What should be avoided is the addition of a CRM that only further complicates workflows and requires additional manual processes to hold the system together. 

Marketing automation

Marketing automation is a specific example of the integration concerns above, but it merits its own spot on this list due to the amount of overlap between marketing and sales efforts. Like other sales-adjacent functions, there are a lot of advantages to having the CRM trigger automatic tasks such as sending confirmation emails, email nurture campaigns, and more.

Worst-case scenario, similar to what’s mentioned above, is that the new CRM complicates already existing processes, rather than integrating or replacing them. If your CRM or sales software adds another step in the process of, for example, sending outreach emails because staff members have to manually dig for contact info in the database, that’s a net loss.

At the very least, the CRM should leave any existing processes intact and unhindered. Most likely, however, your organization will benefit from some form of integration, or a CRM that includes marketing automation features natively. 

Quotes and invoicing

Next in line for important functions in the sales process that may or may not be handled by sales team members are financials, such as quotes, invoices, and other AP/AR responsibilities. The same philosophy applies here as above. If an all-in-one solution upgrades your workflow, prioritize that aspect in your research.

If integration will suffice, then double-check with vendors for the specific platforms you need to be interoperable. Even if your current process is efficient enough currently, be sure that the CRM doesn’t create additional headaches for anyone in the workflow. 

Data privacy

Cybersecurity is, arguably, a priority for every organization (or, at least it should be). Some verticals deal with higher risk than others, however, and may need additional security protocols for their CRM to protect themselves or even to comply with industry mandates.

This is one that may require consulting with IT, InfoSec, or other I&O staff in the organization. Many of the technical details that factor into whether or not a CRM is sufficiently secure may be outside the expertise of anyone without a background in computer systems, and it’s not one to leave to chance. 

Check with internal SMEs, and leverage their experience to further vet your shortlist of CRMs. It may even be worthwhile to have a 3rd-party vendor risk assessment done for any that meet all other criteria, just to cover your bases.

Project management

This list of supplemental functions that might be relevant would be pretty long if it were comprehensive. All-in-one systems, analytics and reporting, ease of use, pipeline management, and many more might fit here. Many of these have been touched on above, and others are likely known quantities already.

So instead, this part of the list will finish with one final consideration: project management. 

Organizations that have, until now, used less formalized workflow processes may not realize how much of an upgrade a well-designed project management strategy can be.
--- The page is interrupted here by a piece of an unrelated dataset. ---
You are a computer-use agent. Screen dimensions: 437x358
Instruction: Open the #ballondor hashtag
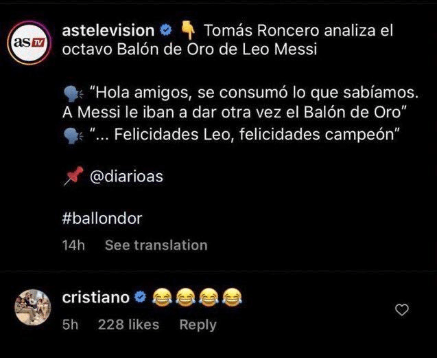102,219
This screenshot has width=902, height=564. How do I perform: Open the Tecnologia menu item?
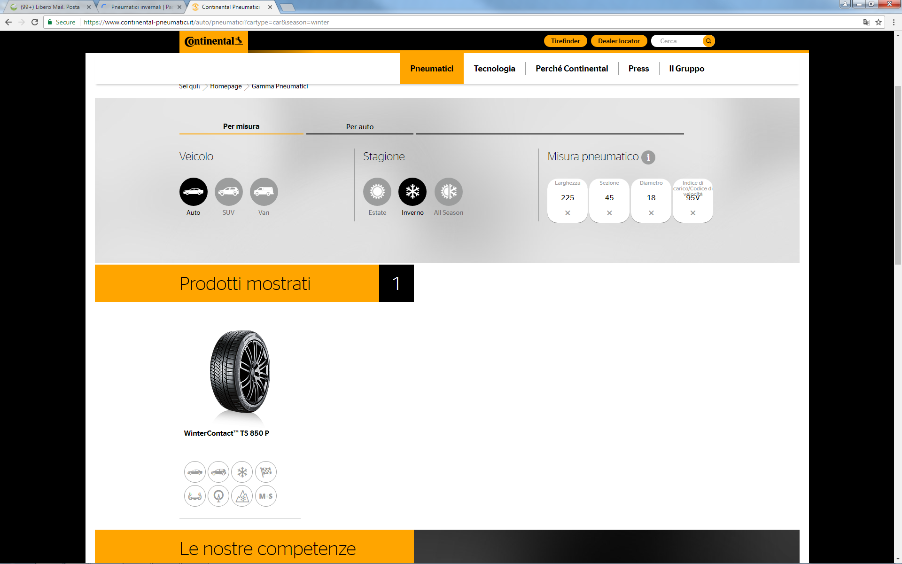(x=494, y=69)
As teams grow, workloads become heavier, and processes become more intricate and complex, tracking things on paper proves a substantial challenge. 

With effective implementation, project management tools can provide visibility and accountability across the board. Better still, it can help staff achieve greater levels of autonomy by giving them the tools needed to stay organized and on top of their responsibilities. 

Some CRM and sales software tools include project management (PM) features in their toolset, while others can integrate with popular platforms via APIs. Either way, for any team larger than a handful of employees, it’s worth discussing the potential value a CRM with PM enablement might bring to the table. 

Choosing the right CRM and sales software

Picking the right software, let alone the right CRM and sales software, is a far cry from guesswork. It takes extensive research and vetting of available options, which can drag the process out for weeks or months.